Available data:
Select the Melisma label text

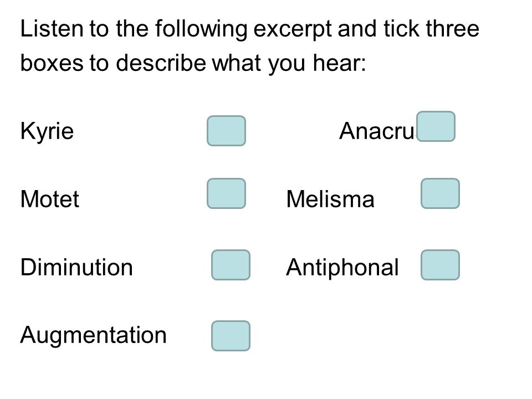330,199
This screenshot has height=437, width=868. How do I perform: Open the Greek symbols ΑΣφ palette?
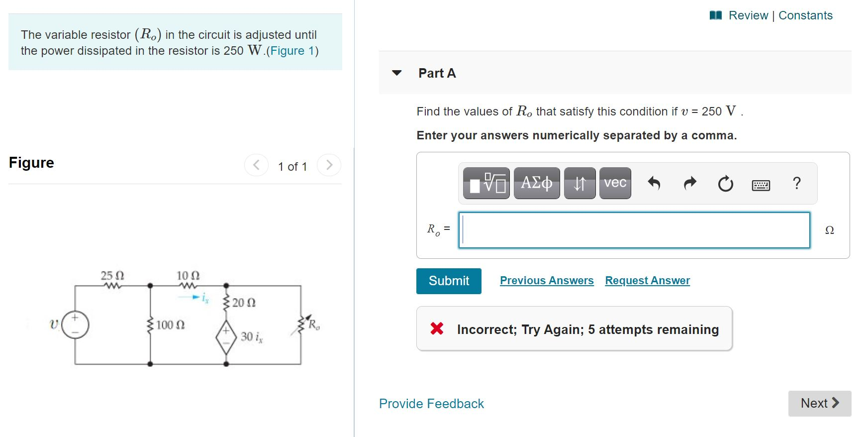[x=536, y=183]
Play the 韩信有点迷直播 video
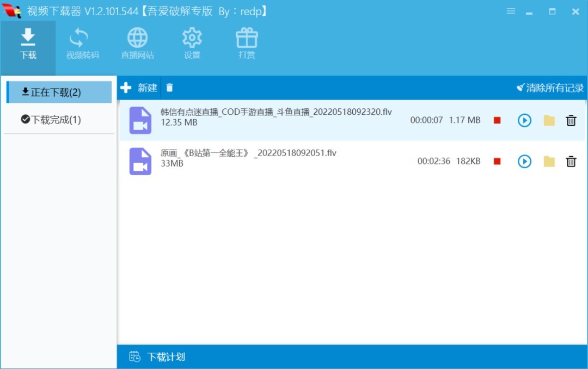 click(x=524, y=120)
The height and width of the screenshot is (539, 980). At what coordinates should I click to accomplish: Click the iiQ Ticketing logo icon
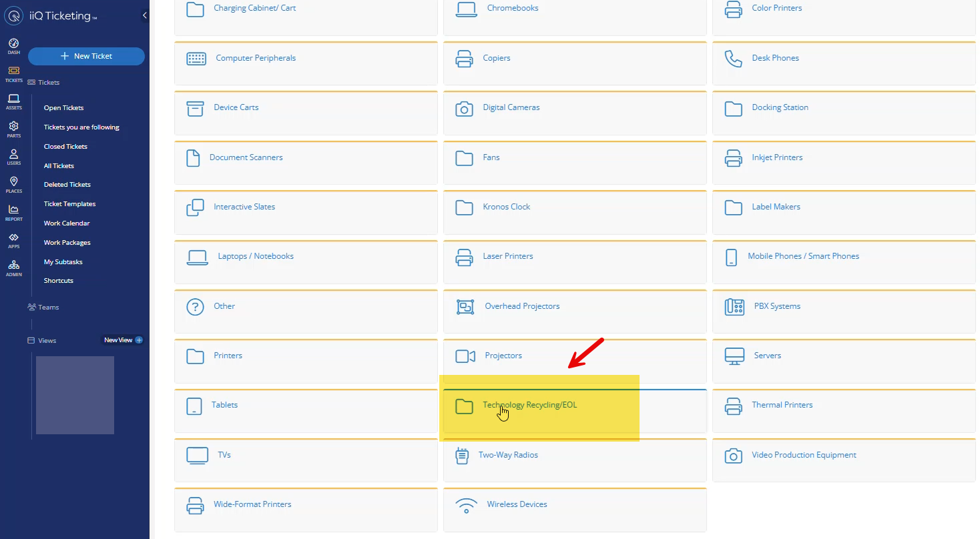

Work to complete: Only the lines between the one containing "This screenshot has" and the last line of the listing above, both included, should be written out, exactly and without pictures.

Worked solution:
This screenshot has height=437, width=868. How do I perform: Open the Greek symbols ΑΣφ palette?
[x=536, y=183]
Play the 韩信有点迷直播 video
 click(x=524, y=120)
The height and width of the screenshot is (539, 980). At what coordinates should I click to accomplish: Click the iiQ Ticketing logo icon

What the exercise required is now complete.